Giannini: Siamo unici al mondo
«Spero che la catena di capitani non finisca: per Roma è un vanto»
Deve ringraziare il Milan, che negli Anni 80 si divertiva a strappare i capitani alla Roma. Era successo nel 1984 con Agostino Di Bartolomei, in un doloroso trasferimento, la storia continuò con Carlo Ancelotti. E così Giuseppe Giannini, anni 23, si trovò improvvisamente a ereditare la fascia in coincidenza con l’addio di Sven Goran Eriksson.
Non era una grandissima Roma, quella. Anche se Nils Liedholm, appena rientrato alla base, riuscì a condurla al terzo posto che all’epoca valeva la qualificazione alla Coppa Uefa e non la Champions. Giannini non tremò davanti alla responsabilità del ruolo e segnò subito 11 gol, diventando capocannoniere della squadra e meritandosi la partecipazione all’Europeo in Germania con la Nazionale di Azeglio Vicini.
Giannini, come si spiegano tanti capitani romani alla Roma?
«Credo che la tradizione, bellissima, non sia casuale. E’ dovuta essenzialmente a una continua ricerca. La Roma è una società che valorizza il settore giovanile con l’obiettivo di portare sempre i giocatori in prima squadra. E’ successo così anche a me».
Cosa ricorda dell’emozione della fascia?
«Ricordo il senso di responsabilità che trasmetteva. Non è facile gestire le cose quando sei capitano, devi essere sempre informato su tutto e guardare tutto. Ma era anche un grande orgoglio per chi, come me, era stato prima di tutto tifoso di quella maglia».
E’ più un onere o un onore, quindi?
«Tutt’e due le cose. In assoluto però lo definirei in un altro modo: quando un romano romanista indossa la fascia di capitano, e da noi accade spesso, è un vanto. Per il giocatore ma anche per la società, per i tifosi e per la città».
Lei venne degradato da Ottavio Bianchi nella stagione
1991/92.
«Sì ma è successo soltanto per un breve periodo, per alcune partite. Del resto come è noto i miei rapporti con l’allenatore non erano proprio ottimi... Ci rimasi male, perché Bianchi mi tolse una cosa che era mia. E così la fascia passò a Voeller, che è un amico. A proposito, spero non faccia brutti scherzi la settimana prossima con il Bayer Leverkusen».

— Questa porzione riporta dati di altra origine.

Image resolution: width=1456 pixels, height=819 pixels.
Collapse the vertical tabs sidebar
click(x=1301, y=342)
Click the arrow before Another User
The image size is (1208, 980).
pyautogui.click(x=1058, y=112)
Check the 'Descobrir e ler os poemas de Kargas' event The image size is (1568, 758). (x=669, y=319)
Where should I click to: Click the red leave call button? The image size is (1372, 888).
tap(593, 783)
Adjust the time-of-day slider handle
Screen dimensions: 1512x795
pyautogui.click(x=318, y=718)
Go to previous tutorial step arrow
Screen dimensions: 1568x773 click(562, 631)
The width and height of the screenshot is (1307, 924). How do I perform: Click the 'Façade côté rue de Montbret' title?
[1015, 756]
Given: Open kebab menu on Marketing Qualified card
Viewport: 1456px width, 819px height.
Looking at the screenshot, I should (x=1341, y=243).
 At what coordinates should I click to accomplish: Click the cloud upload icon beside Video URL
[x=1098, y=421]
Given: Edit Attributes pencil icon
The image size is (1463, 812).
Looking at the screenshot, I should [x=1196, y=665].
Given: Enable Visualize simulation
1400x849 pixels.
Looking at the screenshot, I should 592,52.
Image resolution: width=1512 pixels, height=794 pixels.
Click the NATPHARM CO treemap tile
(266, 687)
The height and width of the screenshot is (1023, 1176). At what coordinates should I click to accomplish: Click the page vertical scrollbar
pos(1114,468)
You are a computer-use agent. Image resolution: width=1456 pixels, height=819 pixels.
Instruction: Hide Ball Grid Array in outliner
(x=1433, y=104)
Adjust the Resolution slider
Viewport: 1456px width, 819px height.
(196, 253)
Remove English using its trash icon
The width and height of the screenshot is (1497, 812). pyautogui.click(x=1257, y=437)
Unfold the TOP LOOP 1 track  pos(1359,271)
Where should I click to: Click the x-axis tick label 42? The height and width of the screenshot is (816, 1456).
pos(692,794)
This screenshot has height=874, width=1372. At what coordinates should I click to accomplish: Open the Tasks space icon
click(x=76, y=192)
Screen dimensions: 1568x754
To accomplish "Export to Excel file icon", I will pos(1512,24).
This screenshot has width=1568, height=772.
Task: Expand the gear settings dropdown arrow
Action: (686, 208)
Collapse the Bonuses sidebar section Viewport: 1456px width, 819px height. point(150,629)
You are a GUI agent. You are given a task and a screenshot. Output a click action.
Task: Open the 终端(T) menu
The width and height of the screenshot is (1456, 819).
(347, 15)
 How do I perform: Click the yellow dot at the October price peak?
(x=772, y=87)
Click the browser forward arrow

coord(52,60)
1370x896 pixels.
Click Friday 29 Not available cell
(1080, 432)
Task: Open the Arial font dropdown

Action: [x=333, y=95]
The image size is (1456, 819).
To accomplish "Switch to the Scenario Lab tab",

Poi Bianchi venne allontanato, Voeller andò al Marsiglia e Giannini venne di nuovo promosso. Cosa le disse Boskov al suo arrivo a Trigoria?
«Grande Florenzi un degno erede ma prima diamo spazio a De Rossi, che lo merita tanto»
«Niente. Non ci fu bisogno di dire niente, perché il capitano ero io e si sapeva».
Florenzi le sembra un degno erede della dinastia?
«Certamente sì. Ma quando smetterà Francesco c’è ancora Daniele (li chiama per nome, ndr) che merita di fare il capitano per un po.’ L’importante è che la catena continui. E che non finisca mai. Florenzi può prolungarla, rendendo la Roma un caso unico al mondo».